Except that the DiGrazie household has no puppies. So, I’m busted! I’m – antisocial? No, that’s not it. I like people (in fact so much so that I fear rejection). Shy? Well, sometimes I am. No, I’m introverted. I have to psych myself up and put energy/effort into being social.
I’ve learned how to be quite good at it, at least some of the time. For instance, this past summer on my Midwest swing into northern Kentucky and Cincinnati among other places (research for “See John Play,” planned for April 2012 release), I met a bunch of the nicest total strangers you’ll ever meet, who gladly gave me all kinds of great inside tips on how to sharpen up the way I portray these locations in the book.

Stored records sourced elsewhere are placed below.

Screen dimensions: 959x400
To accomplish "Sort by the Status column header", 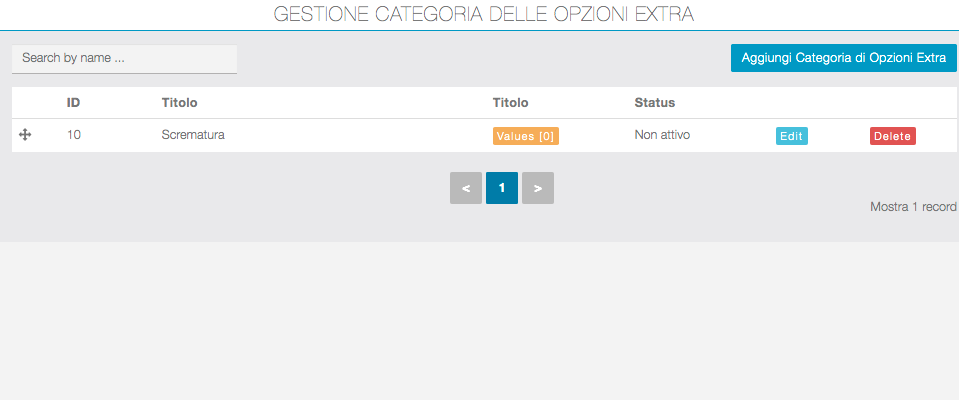I will [655, 102].
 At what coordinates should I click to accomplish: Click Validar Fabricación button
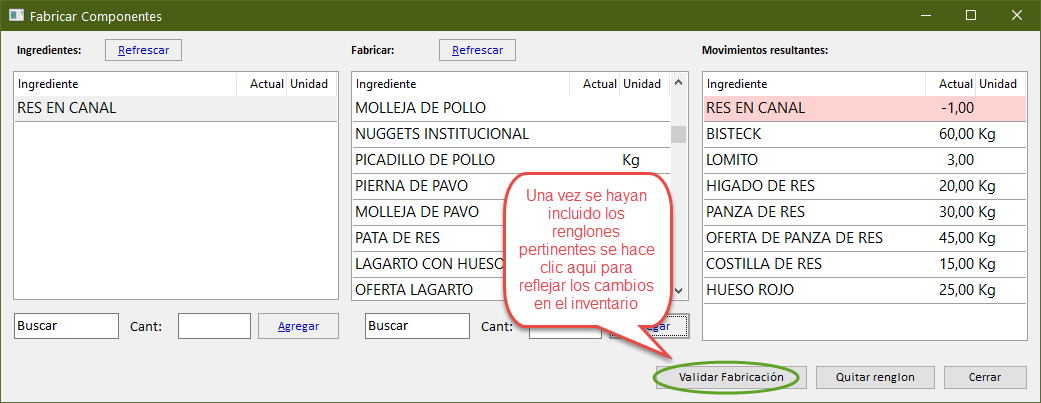[x=730, y=378]
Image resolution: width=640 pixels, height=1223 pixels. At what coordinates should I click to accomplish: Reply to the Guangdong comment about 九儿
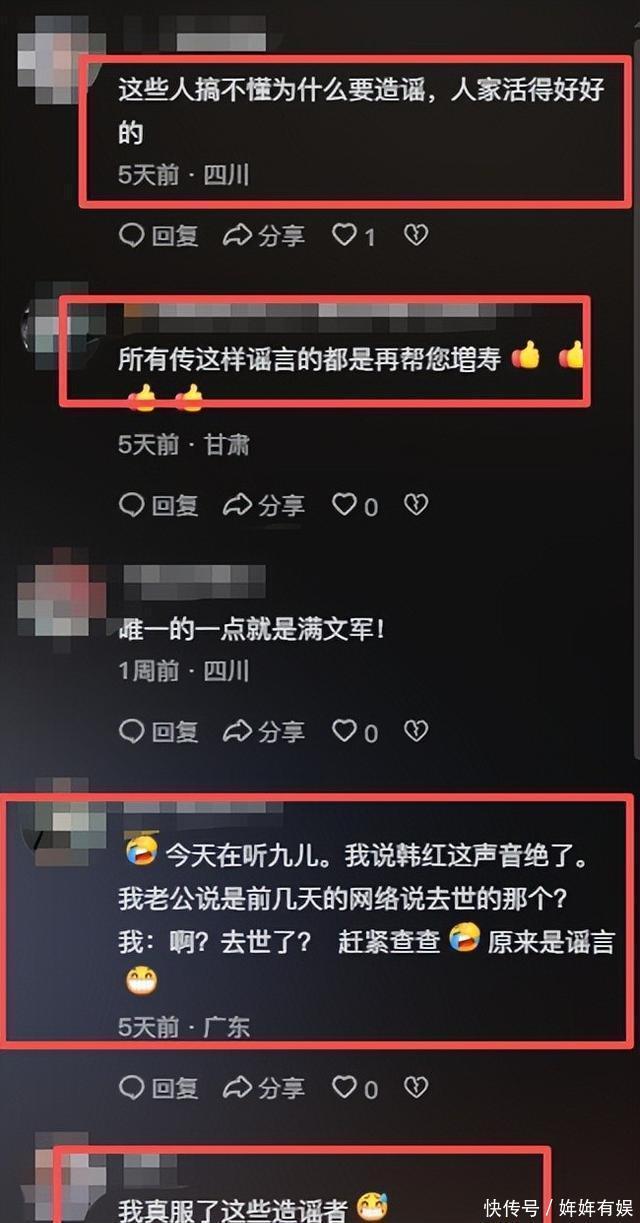pyautogui.click(x=159, y=1088)
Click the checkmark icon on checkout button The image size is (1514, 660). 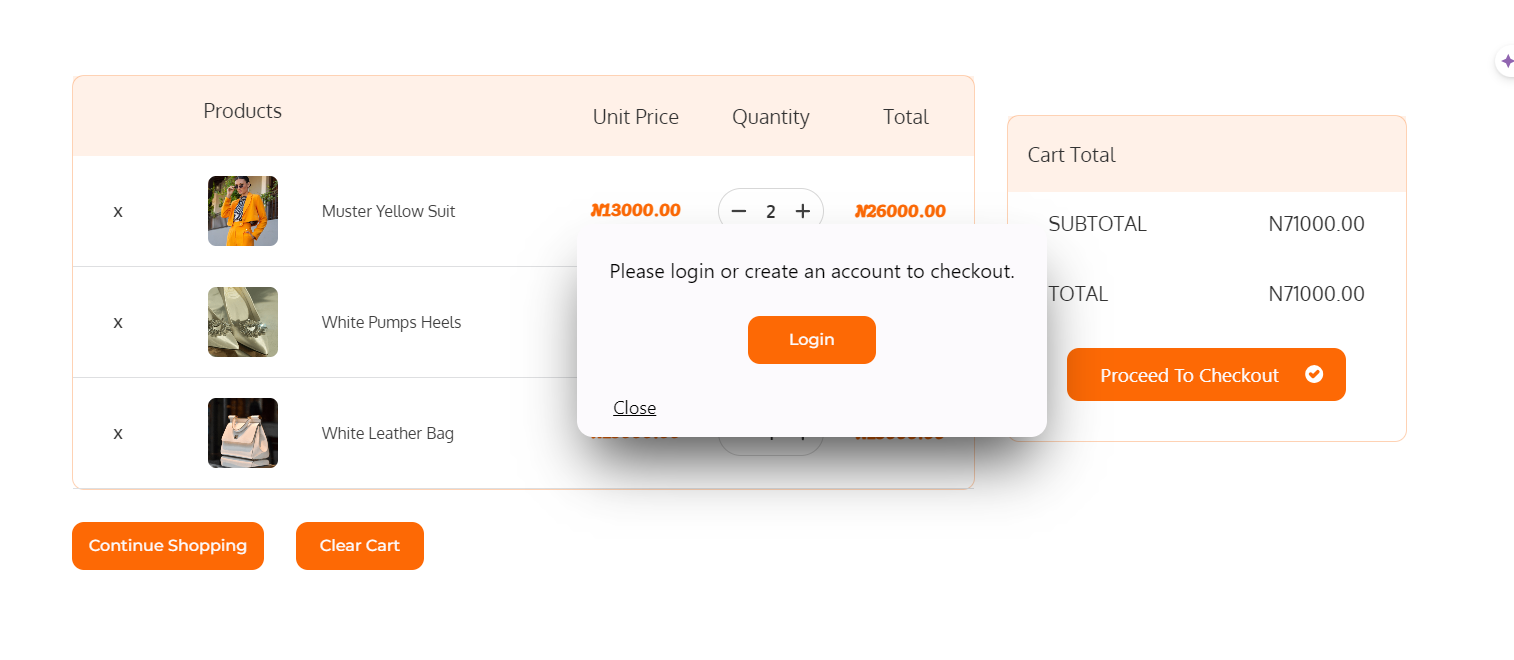point(1314,374)
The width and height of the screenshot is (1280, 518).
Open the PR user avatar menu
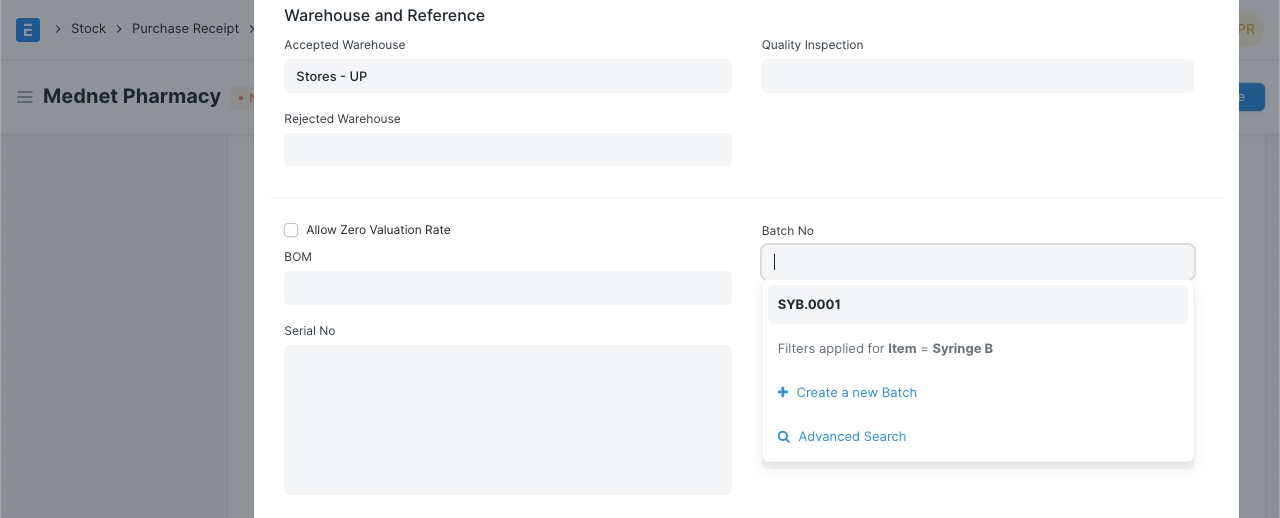pyautogui.click(x=1246, y=29)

Tell people you’re writing a book about their hometown, and you will become the buzz of the bar room.
Earlier this summer, I did something I never have done before – an alumni association social. I didn’t know a person when I walked in. I left with at least three friends whom, three months later, I’m not only still in touch with, but also developing mutually beneficial relationships with toward the ends of social justice, vocation, and other high callings.
I may be an introvert, but I am learning more and more every day that I can never use that as an excuse for staying on the sidelines when it comes to endeavors I believe in. Such as, for instance, my writing career. None of us can make it happen without talking to a lot of other people.
So to all my writing friends, some of whom I know are actually much more advanced at “constructive extroversion” than I; but some of whom I know could benefit from this introvert’s report that the crowds can be welcoming, helpful, even wonderful: The next time you find yourself in a crowd – whether it’s a wedding, a happy hour, a place of worship, a writer’s conference – I challenge you to smile and say hi to a stranger and just see what happens. I am learning that it’s not only important, it’s fun. And we introverts can always collapse from exhaustion with a good book or our keyboard in front of us later, after we’ve already traded some business cards and talked with some people who can play a part in our success; or better yet, whose success we can play a role in.